Frankreichs historische Rolle als kolonialer Herrscher und wirtschaftliche Investitionen französischer multinationaler Konzerne wie TOTAL und Bolloré bedeuten, dass es bestens aufgestellt ist, wenn es die Gendarmenrolle spielt und eine Nachricht an China sendet, dass der westliche Imperialismus nicht bereit ist, seine Einflusssphäre aufzugeben.

Aber die selbst deklarierten Ziele der französischen Militärmission sind schwer umsetzbar, wenn nicht unerreichbar. Frankreich wird wahrscheinlich unfähig sein, die Guerillastreitmächte militärisch zu besiegen und zu entwaffnen. Viele sind in Nachbarländern wie dem Südsudan, Kongo und Tschad stationiert, die alle nicht über die Fähigkeit verfügen, sie zu unterdrücken. Deshalb bevorzugen sie, diese Milizen als Stellvertreter zu unterhalten, um ihre regionalen Interessen zu vertreten. Außerdem existiert kein „Ausstiegskonzept“. Die einzige, für den französischen Imperialismus akzeptable „politische Lösung“ ist eine, die die Einsetzung einer Regierung ins Auge fasst, die für die ökonomische Durchdringung durch Frankreich günstig ist.

Frankreich hegt nicht die Absicht, die Wirtschaft der ZAR in einem Maße zu fördern, die dieser gestattete, einen gewissen Grad von Souveränität auszuüben. Vielmehr will es eine Regierung einsetzen, die auf militärischen Schutz durch Frankreich angewiesen ist - im Tausch für das Recht, die Ausbeutung der Reserven der ZAR an Diamanten, Uran u.a. Rohstoffen voranzutreiben und zu monopolisieren.

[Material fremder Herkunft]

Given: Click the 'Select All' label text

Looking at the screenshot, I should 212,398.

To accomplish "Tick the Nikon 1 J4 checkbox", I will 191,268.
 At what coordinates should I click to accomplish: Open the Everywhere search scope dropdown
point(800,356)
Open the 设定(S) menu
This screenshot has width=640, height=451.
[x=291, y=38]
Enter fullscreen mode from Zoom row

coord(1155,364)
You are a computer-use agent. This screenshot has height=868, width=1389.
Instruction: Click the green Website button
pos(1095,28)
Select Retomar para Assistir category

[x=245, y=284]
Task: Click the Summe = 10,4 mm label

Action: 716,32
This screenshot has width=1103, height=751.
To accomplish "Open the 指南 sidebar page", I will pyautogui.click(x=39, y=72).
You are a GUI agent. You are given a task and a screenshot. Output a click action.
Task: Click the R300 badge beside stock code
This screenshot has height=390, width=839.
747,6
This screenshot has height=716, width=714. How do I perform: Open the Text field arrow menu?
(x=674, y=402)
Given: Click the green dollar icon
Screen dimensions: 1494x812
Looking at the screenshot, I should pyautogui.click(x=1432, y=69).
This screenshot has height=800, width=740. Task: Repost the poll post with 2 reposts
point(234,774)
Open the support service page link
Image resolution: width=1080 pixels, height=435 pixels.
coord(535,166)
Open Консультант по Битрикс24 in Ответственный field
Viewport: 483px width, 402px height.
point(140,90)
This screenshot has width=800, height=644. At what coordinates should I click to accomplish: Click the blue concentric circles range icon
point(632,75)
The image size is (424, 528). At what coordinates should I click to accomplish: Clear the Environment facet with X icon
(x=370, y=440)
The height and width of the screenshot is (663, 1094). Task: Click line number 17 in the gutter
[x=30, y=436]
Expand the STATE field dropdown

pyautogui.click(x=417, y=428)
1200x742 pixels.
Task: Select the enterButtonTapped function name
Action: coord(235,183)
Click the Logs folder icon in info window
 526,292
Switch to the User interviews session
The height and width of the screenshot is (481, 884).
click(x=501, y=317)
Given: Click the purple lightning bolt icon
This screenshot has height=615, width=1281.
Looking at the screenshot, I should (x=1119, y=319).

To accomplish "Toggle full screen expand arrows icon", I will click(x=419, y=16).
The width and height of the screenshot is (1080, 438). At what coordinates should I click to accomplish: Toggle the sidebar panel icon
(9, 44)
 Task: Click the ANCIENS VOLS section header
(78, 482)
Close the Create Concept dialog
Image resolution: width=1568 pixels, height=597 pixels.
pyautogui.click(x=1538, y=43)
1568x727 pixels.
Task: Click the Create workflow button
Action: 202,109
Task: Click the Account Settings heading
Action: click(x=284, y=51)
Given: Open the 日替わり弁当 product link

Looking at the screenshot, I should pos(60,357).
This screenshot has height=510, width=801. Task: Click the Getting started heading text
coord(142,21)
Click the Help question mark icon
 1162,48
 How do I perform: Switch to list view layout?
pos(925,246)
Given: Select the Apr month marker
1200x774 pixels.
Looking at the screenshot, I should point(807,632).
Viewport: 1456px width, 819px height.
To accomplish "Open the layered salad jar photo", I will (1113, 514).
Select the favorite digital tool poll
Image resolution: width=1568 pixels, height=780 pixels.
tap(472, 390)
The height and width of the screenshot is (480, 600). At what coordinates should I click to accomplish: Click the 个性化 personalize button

Wir verurteilen deshalb unzweideutig die Militärintervention Frankreichs. Sie verfolgt keinen anderen Zweck als sicherzustellen, dass Frankreich an Stelle einer anderen Macht die Schlüssel zu den Ketten in der Hand behält, um die Bevölkerung der ZAR niederhalten. Es ist verständlich, dass Teile der Bevölkerung jede Kraft begrüßen, die ihnen Schutz vor mordenden Banden verspricht. Aber die einzige Kraft, die sie befähigen kann, ihre eigene Zukunft zu bestimmen, ist die politische Unabhängigkeit und Selbstorganisation der armen Bauern und ausbeuteten städtischen Klassen selbst.

In den imperialistischen Ländern selbst besteht die oberste Priorität für RevolutionärInnen darin, sich gegen jeden Militäreinsatz und alle wirtschaftliche Unterordnung durch jedwede ausländische Macht zu stellen. Wir müssen die Lüge entlarven, dass Frankreich oder die UNO beabsichtigen, den versklavten Nationen Afrikas Selbstbestimmung zu gewähren. Wir treten für den sofortigen Abzug der imperialistischen Truppen ein. Von den französischen u.a. Imperialisten fordern wir die Entschädigung für die historische (halb)koloniale Unterdrückung und Plünderung.

Gegen die weißen Erlöser mit Blauhelmen setzen wir das Recht der Bevölkerung, Waffen zu erhalten und sich selbst zu verteidigen. Wir unterstützen die Organisierung kollektiver Selbstschutzeinheiten, die die ethnischen und religiösen Spaltungen überwinden und das Volk ermächtigen, plündernde und mordende Freischärler zu schlagen.

Die gegenwärtige Krise in der ZAR kann nur überwunden werden, wenn auch ihre sozialen und wirtschaftlichen Ursachen angepackt werden, um die großen Fragen des Landes (Landfrage, Infrastruktur, Armut und Verelendung, Wohnen, Gesundheit ...) zu lösen, um den Kreislauf von Krise, imperialistischer Plünderung und Zerfall zu durchbrechen. Dazu braucht es eine politische Kraft jenseits ethnischer und religiöser Spaltungen, einer revolutionären Arbeiterpartei, die für eine Arbeiter- und Bauernregierung kämpft.